Site-directed Mutagenesis - (Jun/28/2006 )
ThX! phage. I C.
This are the conditions I use:
Reagents amount
10x HF-Buffer 5 µl
25mMdNTP 1µl
for-Primer (125 ng/µl) 1 µl (125 ng)
rev-Primer (125 ng/µl) 1 µl (125 ng)
PfuUltra-Polymerase 1 µl (2,5U)
dH20 40,5 µl
DNA (100 ng/ µl) 0,5 µl (50 ng)
final volume DNA included 50 µl
Temperature Time
1 Denaturation 95°C 30s
2 (18cycles) Denaturation 95°C 30s
Annealing 55°C 1 min
Elongation 68°C 14min (2min/Kb plasmid)
3 Cooling 4°C
Hi dnafactory,
Would this condition works with large plasmids as well? I'm working with 14 kb and got no colony from Stratagene, QuikChange II XL SDM kit. Any tips for the big plasmids? Do you usually see the band after PCR? Do you have to concentrate the DNA after DpnI digestion? If not how much do you use for transformation?
Thank you!
HI there,
I'm using this kit right now and it works with me almost witth 100% efficiency. All the colonies I sequenced carried the mutation desired. I usually get around 100 colonies from 250 ul on the plate.
I use 20 ng of plasmid and it works fine.
what about your primers? how is the Tm? and length?
I usually use 34mer primers HPLC purified and I follow the instructions exactly.
I used the kit with more than 12 plasmid and they worked perfectly.
need anything let me know
good luck
I would recomend reading the following article:
http://www.ncbi.nlm.nih.gov/entrez/query.f...l=pubmed_docsum
the change in primerdesing is only small, but has great effect.
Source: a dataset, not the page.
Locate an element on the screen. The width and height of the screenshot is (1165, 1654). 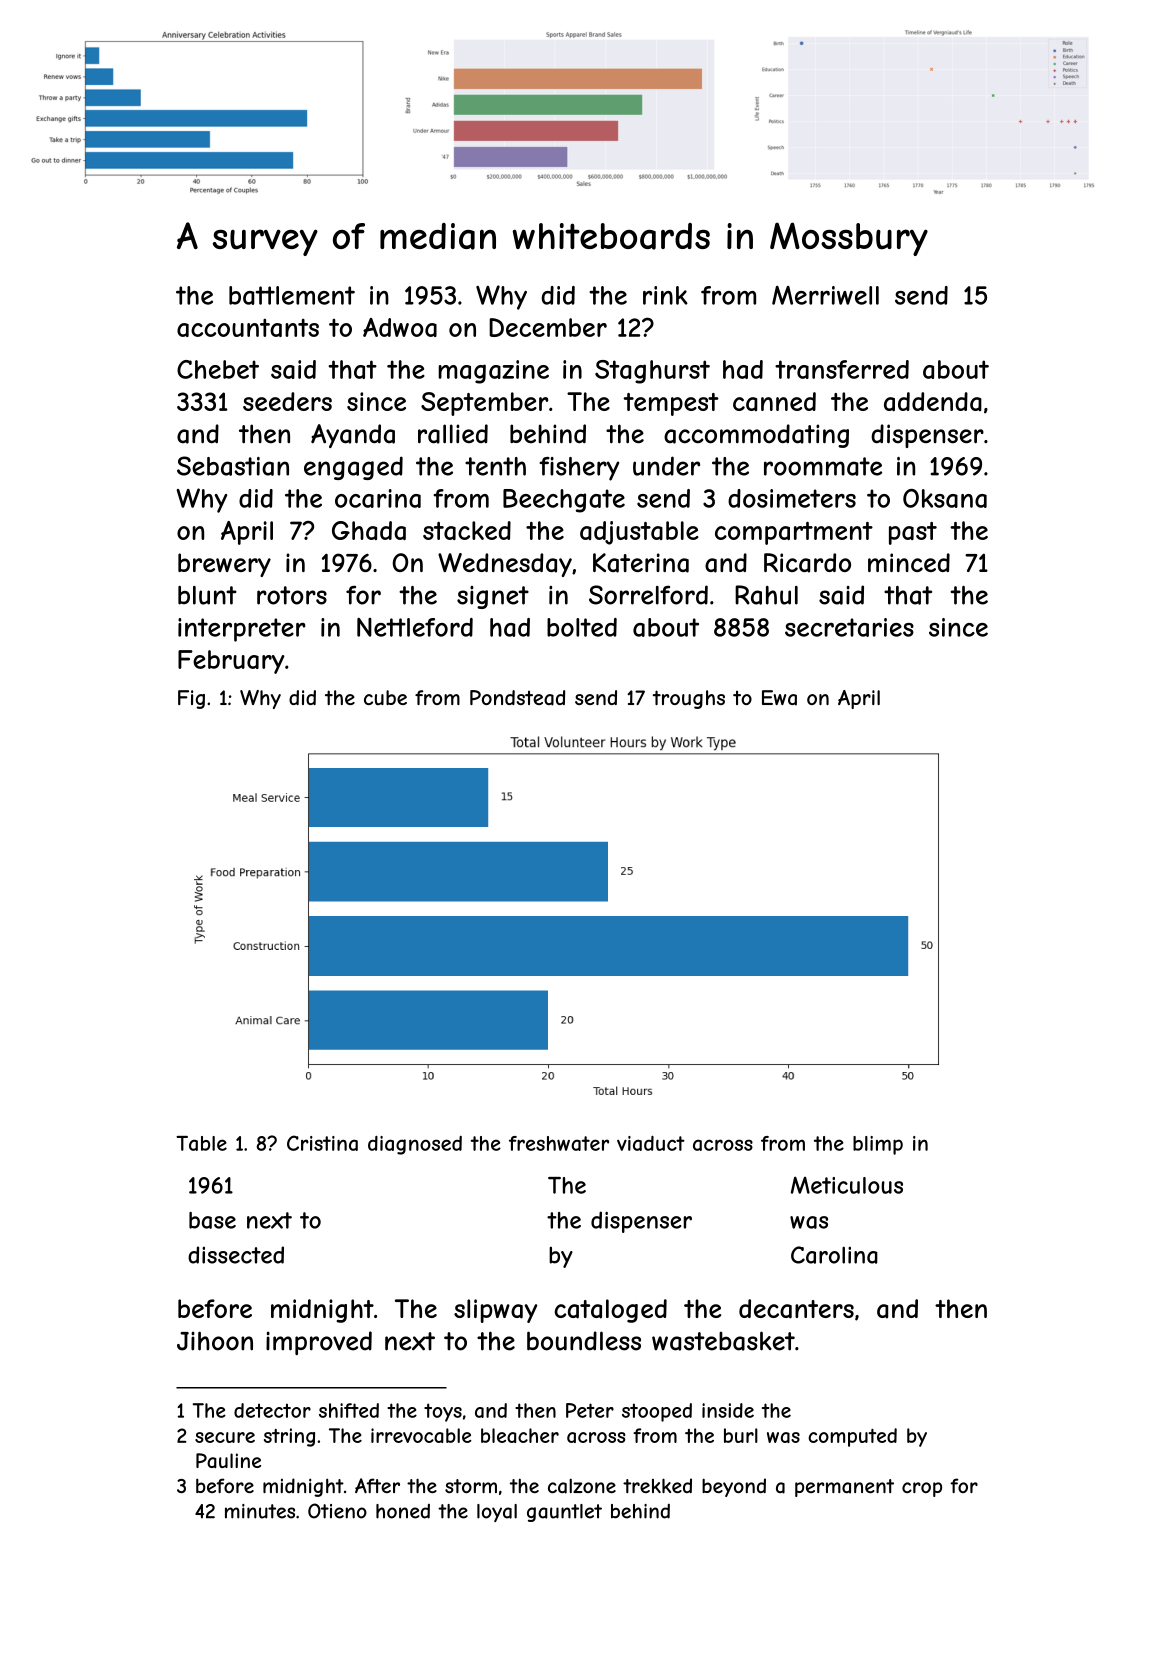
viaduct is located at coordinates (651, 1143).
Up to now I had success with this methode in 100% of experiments.
If quikchange is not working for you, I would try SLIM PCR.
Here is a good article:
http://nar.oxfordjournals.org/cgi/content/full/32/21/e174
The only alteration I make is that I perform the two overlapping regions in separate tubes to maximize proper heterodimerization formation on the second step.
Generally I use quikchange first, but SLIM PCR is probably more efficient (although it requires more primers).
-Matt
Hi all,
I am just about to design my primers for my 1st mutation with the Quick Change kit, so it's great to read you.
I am planning to use 31 nt inserts (Tm sounds alright). Do you think that it's necessary to use purified (HPLC or PAGE) primers?
Thanks.
According to Stratagene you have to expect a 25% decrease in efficiency when using non-purified primers, so I used standard desalted PCR primers (they were much cheaper) and I got no problems, I got plenty of colonies and most of them carrying the desired mutation.
hi
I have been trying to do SDM for last one week.Problem is , I am not getting colonies after transformation except for one mutated plasmid. I am confused. what can be the possible cause?
no mutation( I saw bands after gel run)
bad transformation ( I used calcl2 treated competent cells)
I used pfu ultra( some say, turbo would be better!!)
I am doing loop mutations
I used almost 20 unit DpNI for digestion.
Can you please help me????
cheers
Deuti
I've used PfuUltra for SDM and it worked like a charm, so I doubt that would be the problem.
What do you mean with "one mutated plasmid"? Is it a plasmid with your desired mutation, or with an extra mutation elsewhere or only with a mutation elsewhere?
Something that has worked for me doing SDM on quite large plasmid was to do the PCR and the digestion (more DpnI and 2 hours longer than stratagene's protocol, just to make sure), then purify it (column based, elution in 50 µl of water) and I vacuümed up my reaction to about 20 µl, then ligated it (about 10 µl of the eluate in a 20 µl reaction) transformed 5 µl of it, got a lot of colony's... (transforming Dh5alpha, no special bacteria whatsoever)
What worked for me was the PCR with 68°C 2min/kb plasmid, purify and take up in amount of water needed for standard 20µl digest, then stop reaction and purify and then transform 2-6 µl (out of 50µl). With this I got nice colonies on my plates. All other attempts just failed.